Intervention de l’armée contre les islamistes en Algérie et en Egypte : différences et similitudes
Les événements qui viennent de se dérouler en Egypte présentent tellement de ressemblances avec ce qui s’est passé dans notre pays en janvier 1992 que l’on est tenté de faire le parallèle entre les deux situations qui ont également des différences toutefois. On retrouve le même clivage qu’en Algérie, il y a plus d’une vingtaine d’années, entre deux projets de société antagoniques, avec l’opposition irréductible entre les Frères musulmans et leurs alliés salafistes, d’un côté, dont l’objectif est l’Etat théocratique, et les partisans d’un Etat moderne et démocratique, de l’autre. La situation économique fortement dégradée en Egypte, et sans perspective d’amélioration perceptible, qui en fait un pays très dépendant de l’aide étrangère, constitue une des différences avec l’Algérie.
Egypte : des institutions fortes aux côtés de l’armée
C’est d’ailleurs ce qui explique l’attitude prudente de l’armée égyptienne qui affirme avec insistance qu’aucune force n’est exclue du processus de transition qu’elle a ouvert avec sa feuille de route. Certes, mercredi soir, le président déchu a été arrêté et conduit au siège du ministère de la Défense, tandis que ses conseillers ont été assignés à résidence, mais, en même temps, le président égyptien par intérim Adli Mansour a invité les Frères musulmans à participer au processus lancé par l’armée. Celle-ci peut compter, en dehors des partis politiques, sur la majorité de la population qui veut la stabilité pour sortir de l’état dégradé la situation économique et sociale. Il faut noter qu’avant de décliner leur feuille de route, les dirigeants de l’armée ont procédé à une vaste consultation parmi les institutions civiles et religieuses. Cela nous rappelle que tous les témoignages sur la période difficile vécue en Algérie à la veille de l’interruption du processus électoral en 1992 attestent du travail de concertation menée par l’armée algérienne avec les dirigeants politiques et la société civile.

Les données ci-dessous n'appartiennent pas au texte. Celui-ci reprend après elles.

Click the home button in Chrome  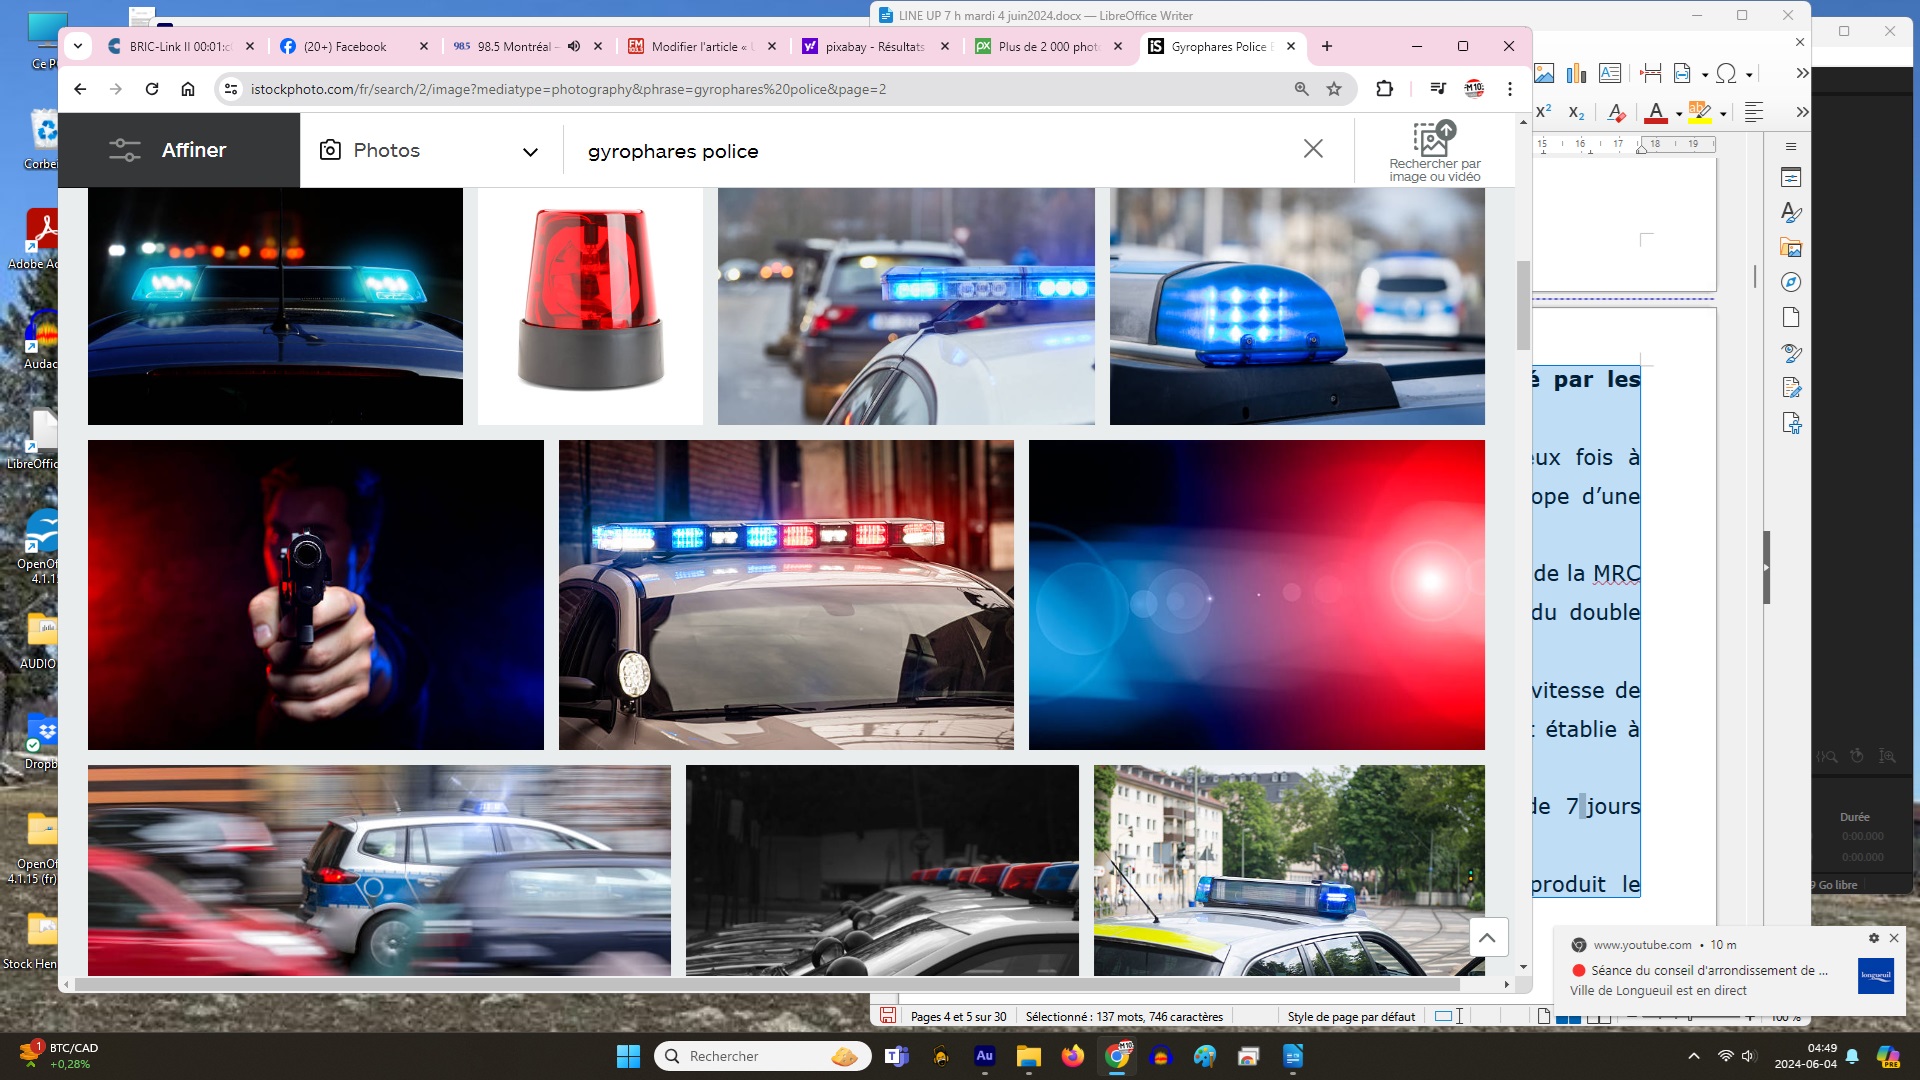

La différence avec l’Algérie, c’est que les institutions, en Egypte, sont restées fortes, et, avec l’ensemble des sphères de la société égyptienne, elles font corps avec leur armée.
En Algérie : un deal secret avec les islamistes en 1992
En Algérie, des partis politiques, le FLN et le FFS, pour ne pas les nommer, avaient conclu un deal avec le FIS, comme cela a été rappelé par Algeriepatriotique dans un éditorial daté du 23 juin 2013, qui commentait un entretien accordé par Madani Mezrag au quotidien Echorouk. En fait, il s’agissait de véritables aveux de Madani Mezrag sur ce deal : le FIS et le FLN s’étaient mis d’accord pour désigner Hocine Aït Ahmed président de l’Assemblée nationale ; le FIS, le FLN et le FFS étaient convenus de maintenir le président Chadli Bendjedid à la tête du pays ; ce dernier avait chargé un responsable du FLN, Abdelkader Hadjar, de négocier avec le FIS. En Egypte, les partis politiques et les institutions n'ont pas essayé de jouer avec le feu de cette manière. Leurs postions aux côtés de l’armée ont été exemptes de calculs politiciens et ne sont pas motivées par une course au koursi, c’est le salut national qui a primé.
Egypte et Algérie : un coup d’Etat ?
Encore une différence entre ce qui s’est passé hier en Egypte, un coup d’Etat qui ne dit pas son nom, et en Algérie, où l’armée a été accusée d’avoir fait un coup d’Etat en janvier 1992 en interrompant un processus électoral qui allait conduire au pouvoir les fossoyeurs de la démocratie, lesquels avaient annoncé leur nature violente pas seulement dans les prêches mais y compris dans des actes. Des lecteurs – auxquels on ne peut reprocher d’avoir la mémoire courte, puisque les faits dont il s’agit remontent à près de 25 ans, c’est à dire une génération – ont oublié ou ignorent carrément que les Algériens ont exprimé leur opposition à l’arrivée des islamistes au pouvoir dès que leur intention a commencé à devenir évidente. Il suffit de citer la marche du 10 mai 1990 contre l’intégrisme, qui s’est déroulée, à Alger, de la place du 1er-Mai à la place des Martyrs, organisée par les partis démocrates. C’était une grande manifestation avec des milliers de participants. Il n’y a pas eu les millions sur toutes les places des grandes villes, mais il serait injuste de penser que le peuple algérien a laissé faire les islamistes sans réagir. La similitude se prolongera-t-elle dans une décennie sanglante comme celle qu’a connue l’Algérie au bout de laquelle le terrorisme a perdu la partie ? Cette éventualité est envisagée sérieusement par les experts qui ignorent quelle ampleur prendra cette phase du terrorisme que les islamistes égyptiens ont annoncé.